*** Opening of Data for this task ***

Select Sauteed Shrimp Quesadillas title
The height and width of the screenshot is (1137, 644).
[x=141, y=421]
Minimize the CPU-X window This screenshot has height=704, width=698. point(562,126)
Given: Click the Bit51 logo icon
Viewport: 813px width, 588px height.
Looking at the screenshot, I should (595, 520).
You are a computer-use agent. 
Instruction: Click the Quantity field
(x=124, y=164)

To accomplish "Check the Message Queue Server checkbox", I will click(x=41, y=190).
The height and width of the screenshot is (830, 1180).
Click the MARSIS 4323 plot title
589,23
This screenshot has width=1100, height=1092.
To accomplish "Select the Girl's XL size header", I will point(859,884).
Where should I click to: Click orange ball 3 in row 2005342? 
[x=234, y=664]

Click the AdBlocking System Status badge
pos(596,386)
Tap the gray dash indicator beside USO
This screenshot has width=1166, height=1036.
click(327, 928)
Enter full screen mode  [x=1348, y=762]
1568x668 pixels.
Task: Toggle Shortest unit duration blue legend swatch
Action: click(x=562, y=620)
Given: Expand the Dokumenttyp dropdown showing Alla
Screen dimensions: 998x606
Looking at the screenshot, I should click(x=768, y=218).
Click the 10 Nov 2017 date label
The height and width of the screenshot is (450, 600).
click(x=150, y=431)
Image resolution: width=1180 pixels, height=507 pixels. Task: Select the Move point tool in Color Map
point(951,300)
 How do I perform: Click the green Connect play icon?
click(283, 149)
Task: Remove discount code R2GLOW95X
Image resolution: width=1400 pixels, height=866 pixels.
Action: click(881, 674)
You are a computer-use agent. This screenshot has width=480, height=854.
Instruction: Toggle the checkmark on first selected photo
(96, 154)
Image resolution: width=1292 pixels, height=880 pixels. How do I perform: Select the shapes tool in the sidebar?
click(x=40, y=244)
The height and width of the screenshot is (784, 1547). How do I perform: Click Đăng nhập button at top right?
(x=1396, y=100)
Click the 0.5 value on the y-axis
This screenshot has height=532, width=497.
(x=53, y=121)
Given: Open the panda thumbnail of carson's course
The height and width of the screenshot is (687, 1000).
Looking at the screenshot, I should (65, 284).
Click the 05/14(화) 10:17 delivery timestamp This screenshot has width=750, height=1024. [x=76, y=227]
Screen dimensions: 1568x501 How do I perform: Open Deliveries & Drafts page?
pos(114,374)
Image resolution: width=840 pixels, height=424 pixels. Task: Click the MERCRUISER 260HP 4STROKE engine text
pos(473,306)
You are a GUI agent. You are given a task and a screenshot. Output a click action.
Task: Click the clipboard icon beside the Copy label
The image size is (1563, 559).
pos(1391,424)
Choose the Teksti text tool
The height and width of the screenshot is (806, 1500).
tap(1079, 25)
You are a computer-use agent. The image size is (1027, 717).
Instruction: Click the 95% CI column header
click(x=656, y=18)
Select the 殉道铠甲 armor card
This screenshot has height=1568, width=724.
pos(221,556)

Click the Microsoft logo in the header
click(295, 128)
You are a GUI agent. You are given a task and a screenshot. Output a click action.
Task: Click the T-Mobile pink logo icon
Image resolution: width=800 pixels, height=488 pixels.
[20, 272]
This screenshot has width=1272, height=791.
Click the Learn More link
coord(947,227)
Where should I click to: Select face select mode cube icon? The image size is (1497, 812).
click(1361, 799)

*** Close of Data for this task ***

Assignment> I need each line from the listing where the word "accomplish" occurs.

Response>
To accomplish "Check the Message Queue Server checkbox", I will click(x=41, y=190).
To accomplish "Select the Girl's XL size header", I will point(859,884).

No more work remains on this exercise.